September 2010: The Government And Their Hot Packages


Well, it's September, which means the Government is busy ramping up their end-of-the-year budget deadlines (Government fiscal year ends in October).  With the increased email traffic going around, I thought it a good idea to dedicate September's post to the constant stream of entendres (that's not 'entendru' btw) that spew forth from the Government.

Got one of my favorites today.  This is an ACTUAL EMAIL forwarded out to hundreds, maybe thousands of Government employees today.  Not making this up:

Please make every effort to get your packages (the ones that will become HOT tomorrow) into the front office today!


True story.  My friend claims that she will now be referring to her "hoo-hah" as "the front office."

Second, there is a new system coming to our installation soon.  They have big electronic signs up with helpful "words of the day" to get ready for the system's deployment.  The word of the day last week?  "Backflushing." 


Third: As you probably know, the Government is fond of acronyms (VLIPS probably comes to mind as a favorite).  They have a new one that is my current favorite:  MUFFIN.  Seriously.  And, to top it off, if you're having problems accessing MUFFIN, you can call the MUFFIN hotline.

Yes, we will be drunk dialing the MUFFIN hotline very soon.

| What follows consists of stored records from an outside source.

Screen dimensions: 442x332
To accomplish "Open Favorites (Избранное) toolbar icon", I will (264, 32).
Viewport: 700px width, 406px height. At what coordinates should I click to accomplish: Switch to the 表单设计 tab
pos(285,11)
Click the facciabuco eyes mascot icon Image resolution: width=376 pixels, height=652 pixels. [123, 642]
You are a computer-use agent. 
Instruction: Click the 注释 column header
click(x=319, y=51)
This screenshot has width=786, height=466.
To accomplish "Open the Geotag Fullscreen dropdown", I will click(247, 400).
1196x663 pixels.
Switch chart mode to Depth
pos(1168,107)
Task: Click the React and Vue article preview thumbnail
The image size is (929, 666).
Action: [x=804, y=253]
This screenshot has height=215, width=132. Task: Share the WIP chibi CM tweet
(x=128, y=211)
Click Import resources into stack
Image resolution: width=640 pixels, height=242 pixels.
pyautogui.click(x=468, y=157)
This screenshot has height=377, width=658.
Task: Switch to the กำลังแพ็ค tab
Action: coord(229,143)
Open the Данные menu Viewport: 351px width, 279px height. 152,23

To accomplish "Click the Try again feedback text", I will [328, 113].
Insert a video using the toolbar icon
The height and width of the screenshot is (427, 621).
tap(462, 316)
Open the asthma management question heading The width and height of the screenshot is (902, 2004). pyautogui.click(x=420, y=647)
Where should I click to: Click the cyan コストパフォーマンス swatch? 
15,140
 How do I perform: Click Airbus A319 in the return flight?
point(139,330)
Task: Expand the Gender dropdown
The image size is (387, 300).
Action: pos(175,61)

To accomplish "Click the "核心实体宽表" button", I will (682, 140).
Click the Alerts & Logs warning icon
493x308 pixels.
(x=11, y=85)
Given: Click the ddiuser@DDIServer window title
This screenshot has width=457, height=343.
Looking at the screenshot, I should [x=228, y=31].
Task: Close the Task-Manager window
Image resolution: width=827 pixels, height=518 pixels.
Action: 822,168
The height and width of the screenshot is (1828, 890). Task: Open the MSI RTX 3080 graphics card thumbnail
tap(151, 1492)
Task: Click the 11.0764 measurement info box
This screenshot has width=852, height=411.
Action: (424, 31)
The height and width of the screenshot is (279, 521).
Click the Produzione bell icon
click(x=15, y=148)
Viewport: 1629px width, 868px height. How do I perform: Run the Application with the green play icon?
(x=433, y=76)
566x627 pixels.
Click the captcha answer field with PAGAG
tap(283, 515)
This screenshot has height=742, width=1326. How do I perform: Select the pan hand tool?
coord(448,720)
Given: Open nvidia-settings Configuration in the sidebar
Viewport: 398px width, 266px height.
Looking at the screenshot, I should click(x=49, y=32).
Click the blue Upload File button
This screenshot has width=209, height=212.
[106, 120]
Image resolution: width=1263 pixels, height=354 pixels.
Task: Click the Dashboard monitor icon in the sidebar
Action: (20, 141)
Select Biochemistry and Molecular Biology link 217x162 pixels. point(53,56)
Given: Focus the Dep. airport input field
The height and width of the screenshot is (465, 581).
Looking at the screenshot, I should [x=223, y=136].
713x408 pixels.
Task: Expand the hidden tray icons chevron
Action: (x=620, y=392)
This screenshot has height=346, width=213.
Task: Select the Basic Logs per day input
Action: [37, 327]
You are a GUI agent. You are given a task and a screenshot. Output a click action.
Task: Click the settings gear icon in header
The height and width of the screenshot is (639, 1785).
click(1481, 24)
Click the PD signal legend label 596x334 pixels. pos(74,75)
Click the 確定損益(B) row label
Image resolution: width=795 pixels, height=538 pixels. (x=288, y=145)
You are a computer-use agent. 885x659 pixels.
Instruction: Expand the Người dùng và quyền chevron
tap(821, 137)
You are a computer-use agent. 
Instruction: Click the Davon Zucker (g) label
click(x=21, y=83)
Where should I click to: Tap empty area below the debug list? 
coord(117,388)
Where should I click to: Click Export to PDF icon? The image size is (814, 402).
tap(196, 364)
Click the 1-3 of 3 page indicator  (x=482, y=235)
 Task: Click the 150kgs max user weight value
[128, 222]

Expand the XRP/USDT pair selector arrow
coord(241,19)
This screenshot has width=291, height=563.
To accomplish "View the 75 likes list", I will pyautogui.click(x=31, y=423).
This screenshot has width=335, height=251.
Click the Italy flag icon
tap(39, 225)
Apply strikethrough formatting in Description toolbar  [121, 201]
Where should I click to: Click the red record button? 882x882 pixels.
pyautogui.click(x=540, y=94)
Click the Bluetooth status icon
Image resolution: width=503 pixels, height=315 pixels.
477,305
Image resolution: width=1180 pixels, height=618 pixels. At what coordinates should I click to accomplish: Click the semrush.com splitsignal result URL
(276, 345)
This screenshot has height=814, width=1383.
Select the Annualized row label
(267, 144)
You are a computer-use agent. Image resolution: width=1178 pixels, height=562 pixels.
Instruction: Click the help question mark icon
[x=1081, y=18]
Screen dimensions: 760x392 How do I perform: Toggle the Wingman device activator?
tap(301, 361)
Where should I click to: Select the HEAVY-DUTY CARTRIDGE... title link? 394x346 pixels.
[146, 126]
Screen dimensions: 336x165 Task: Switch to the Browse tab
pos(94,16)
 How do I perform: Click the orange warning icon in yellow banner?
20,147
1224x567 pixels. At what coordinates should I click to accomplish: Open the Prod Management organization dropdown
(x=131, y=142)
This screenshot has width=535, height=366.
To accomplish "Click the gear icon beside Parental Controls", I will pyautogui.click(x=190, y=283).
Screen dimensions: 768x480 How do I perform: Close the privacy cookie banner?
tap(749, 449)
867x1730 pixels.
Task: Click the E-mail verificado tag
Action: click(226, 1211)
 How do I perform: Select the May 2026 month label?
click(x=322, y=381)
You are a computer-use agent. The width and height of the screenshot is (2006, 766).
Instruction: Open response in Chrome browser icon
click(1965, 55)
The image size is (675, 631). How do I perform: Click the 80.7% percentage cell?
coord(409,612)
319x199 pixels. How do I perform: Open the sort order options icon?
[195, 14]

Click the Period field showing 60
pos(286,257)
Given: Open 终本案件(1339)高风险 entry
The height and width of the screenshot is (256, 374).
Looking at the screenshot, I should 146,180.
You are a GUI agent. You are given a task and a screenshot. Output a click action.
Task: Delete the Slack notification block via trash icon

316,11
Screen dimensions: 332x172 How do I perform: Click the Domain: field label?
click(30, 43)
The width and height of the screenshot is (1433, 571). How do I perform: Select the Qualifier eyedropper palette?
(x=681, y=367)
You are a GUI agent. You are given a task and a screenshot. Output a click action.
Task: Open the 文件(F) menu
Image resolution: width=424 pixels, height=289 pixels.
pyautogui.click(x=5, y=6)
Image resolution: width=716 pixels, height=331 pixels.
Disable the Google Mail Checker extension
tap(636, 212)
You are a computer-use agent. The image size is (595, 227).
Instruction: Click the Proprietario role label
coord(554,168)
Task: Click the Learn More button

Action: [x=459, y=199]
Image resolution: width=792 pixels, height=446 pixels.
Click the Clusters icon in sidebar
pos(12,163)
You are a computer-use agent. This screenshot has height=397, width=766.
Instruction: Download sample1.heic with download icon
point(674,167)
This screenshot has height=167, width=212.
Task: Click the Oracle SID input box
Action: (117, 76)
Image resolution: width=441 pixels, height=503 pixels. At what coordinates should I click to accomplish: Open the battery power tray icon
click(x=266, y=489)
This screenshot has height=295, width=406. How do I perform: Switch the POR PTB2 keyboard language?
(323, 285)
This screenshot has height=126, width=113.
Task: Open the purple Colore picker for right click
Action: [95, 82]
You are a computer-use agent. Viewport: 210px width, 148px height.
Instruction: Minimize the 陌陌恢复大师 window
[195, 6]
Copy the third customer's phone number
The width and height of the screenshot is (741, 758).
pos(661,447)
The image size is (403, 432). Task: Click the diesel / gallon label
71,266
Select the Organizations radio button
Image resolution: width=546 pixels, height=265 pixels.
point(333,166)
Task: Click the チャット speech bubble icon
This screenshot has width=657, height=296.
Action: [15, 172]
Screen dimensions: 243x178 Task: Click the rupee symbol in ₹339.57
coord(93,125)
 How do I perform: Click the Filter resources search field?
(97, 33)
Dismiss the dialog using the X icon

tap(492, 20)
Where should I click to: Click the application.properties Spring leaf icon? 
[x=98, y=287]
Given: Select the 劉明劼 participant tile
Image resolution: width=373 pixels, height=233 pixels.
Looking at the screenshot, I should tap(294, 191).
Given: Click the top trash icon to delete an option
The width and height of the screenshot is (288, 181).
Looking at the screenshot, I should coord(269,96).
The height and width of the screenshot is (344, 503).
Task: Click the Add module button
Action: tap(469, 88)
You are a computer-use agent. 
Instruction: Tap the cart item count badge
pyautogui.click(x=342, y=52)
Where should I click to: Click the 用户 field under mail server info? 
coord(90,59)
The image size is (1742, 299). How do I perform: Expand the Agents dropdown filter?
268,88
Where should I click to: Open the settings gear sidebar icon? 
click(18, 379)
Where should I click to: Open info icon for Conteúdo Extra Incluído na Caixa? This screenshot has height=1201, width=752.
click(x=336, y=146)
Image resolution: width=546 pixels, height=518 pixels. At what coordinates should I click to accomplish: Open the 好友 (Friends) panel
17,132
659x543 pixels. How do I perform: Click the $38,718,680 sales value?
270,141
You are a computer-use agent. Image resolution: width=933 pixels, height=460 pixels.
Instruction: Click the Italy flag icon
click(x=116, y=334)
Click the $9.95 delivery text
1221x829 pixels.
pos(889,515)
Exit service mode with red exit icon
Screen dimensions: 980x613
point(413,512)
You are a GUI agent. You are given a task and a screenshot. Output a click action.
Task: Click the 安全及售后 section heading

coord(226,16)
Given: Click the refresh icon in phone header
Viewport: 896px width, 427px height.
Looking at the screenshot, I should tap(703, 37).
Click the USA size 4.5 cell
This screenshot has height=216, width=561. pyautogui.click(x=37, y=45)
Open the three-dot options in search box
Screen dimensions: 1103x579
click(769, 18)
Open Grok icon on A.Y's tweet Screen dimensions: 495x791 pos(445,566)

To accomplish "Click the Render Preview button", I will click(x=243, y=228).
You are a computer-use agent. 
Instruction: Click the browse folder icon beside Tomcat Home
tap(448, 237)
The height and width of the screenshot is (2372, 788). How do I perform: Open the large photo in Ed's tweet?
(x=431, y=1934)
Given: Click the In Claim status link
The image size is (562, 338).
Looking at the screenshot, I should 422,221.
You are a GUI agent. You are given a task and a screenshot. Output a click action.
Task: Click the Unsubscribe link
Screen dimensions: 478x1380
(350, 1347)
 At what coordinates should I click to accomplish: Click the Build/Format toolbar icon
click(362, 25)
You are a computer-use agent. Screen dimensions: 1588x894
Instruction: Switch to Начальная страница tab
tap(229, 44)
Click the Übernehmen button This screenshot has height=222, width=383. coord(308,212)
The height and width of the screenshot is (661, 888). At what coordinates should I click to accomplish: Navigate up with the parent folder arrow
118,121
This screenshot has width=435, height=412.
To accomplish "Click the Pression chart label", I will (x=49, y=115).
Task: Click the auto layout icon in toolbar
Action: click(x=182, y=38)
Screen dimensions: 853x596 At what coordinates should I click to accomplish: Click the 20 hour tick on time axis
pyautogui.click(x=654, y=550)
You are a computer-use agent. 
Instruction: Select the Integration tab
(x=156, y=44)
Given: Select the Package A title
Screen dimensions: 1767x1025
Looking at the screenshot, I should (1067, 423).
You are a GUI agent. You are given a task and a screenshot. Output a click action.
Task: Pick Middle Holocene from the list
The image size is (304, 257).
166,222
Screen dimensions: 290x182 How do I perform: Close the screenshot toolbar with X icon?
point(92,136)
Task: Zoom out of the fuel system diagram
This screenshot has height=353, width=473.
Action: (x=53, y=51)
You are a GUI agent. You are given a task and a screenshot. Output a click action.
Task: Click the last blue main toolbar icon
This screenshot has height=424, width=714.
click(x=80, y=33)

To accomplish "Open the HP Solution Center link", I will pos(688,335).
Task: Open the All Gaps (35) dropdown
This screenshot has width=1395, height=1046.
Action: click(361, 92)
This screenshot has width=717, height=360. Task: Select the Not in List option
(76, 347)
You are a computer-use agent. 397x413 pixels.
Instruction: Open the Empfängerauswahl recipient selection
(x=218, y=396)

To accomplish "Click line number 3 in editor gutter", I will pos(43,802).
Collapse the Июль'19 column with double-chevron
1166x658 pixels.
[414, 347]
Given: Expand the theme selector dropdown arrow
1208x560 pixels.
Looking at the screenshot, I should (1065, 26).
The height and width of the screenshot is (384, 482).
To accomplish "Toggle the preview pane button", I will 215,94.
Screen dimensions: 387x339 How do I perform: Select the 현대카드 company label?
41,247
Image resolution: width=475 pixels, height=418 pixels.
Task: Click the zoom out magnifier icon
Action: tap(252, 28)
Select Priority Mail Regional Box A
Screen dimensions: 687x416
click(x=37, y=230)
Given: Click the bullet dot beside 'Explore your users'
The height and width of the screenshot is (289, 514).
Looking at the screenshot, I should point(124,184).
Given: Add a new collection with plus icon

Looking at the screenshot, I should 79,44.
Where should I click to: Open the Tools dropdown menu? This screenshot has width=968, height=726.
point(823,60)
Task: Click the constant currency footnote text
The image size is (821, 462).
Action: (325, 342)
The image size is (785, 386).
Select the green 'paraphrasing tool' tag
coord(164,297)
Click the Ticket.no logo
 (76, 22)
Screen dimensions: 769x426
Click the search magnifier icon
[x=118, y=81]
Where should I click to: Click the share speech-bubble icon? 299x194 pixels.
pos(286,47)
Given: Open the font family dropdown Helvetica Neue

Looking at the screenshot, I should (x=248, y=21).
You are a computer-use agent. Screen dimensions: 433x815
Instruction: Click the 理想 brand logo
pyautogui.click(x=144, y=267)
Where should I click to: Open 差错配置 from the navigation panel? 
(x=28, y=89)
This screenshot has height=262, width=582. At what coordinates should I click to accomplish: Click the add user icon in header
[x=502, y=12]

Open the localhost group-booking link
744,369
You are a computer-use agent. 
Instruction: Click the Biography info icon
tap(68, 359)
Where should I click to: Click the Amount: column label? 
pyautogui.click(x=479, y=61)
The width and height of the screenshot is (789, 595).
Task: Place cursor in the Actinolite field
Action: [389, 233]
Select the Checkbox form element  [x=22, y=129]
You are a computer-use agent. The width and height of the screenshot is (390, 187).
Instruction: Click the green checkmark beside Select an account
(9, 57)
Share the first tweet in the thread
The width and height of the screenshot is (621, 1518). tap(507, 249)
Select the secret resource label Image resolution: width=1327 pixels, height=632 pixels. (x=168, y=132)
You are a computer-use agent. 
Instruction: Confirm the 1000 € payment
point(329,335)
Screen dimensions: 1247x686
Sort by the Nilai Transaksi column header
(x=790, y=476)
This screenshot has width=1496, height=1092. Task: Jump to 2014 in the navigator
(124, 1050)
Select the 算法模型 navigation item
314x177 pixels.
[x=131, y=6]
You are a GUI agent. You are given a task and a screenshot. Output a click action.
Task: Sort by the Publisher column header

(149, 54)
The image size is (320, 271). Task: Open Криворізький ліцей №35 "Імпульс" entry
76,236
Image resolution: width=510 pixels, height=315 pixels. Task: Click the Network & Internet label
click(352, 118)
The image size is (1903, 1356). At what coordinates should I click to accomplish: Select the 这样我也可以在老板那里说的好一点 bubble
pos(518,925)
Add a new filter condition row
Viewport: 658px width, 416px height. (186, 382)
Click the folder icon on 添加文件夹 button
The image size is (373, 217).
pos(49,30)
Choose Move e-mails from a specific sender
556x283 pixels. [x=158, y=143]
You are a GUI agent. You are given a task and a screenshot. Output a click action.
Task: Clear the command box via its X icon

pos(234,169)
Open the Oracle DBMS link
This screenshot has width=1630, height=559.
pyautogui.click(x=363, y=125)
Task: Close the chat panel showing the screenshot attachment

"Hi, MUFFIN hotline.  How can I help you?"
"Yes, um, have you seen The Man?"
"The man?"
"Yes- the MUFFIN man.  He lives on Drury lane."


  1. Government training course: "You'll get the balls if you have errors."


  2. Great Government quote.

    A chick had been working on putting together some proposal or something and had spent a lot of time revising and editing her work. She turned it into her boss who reviewed it and said that, no, not to worry- it was fine as is and required no further editing. Her response was:

    "Oh thank God! Do you have any idea of how many times I have touched and massaged that package?!"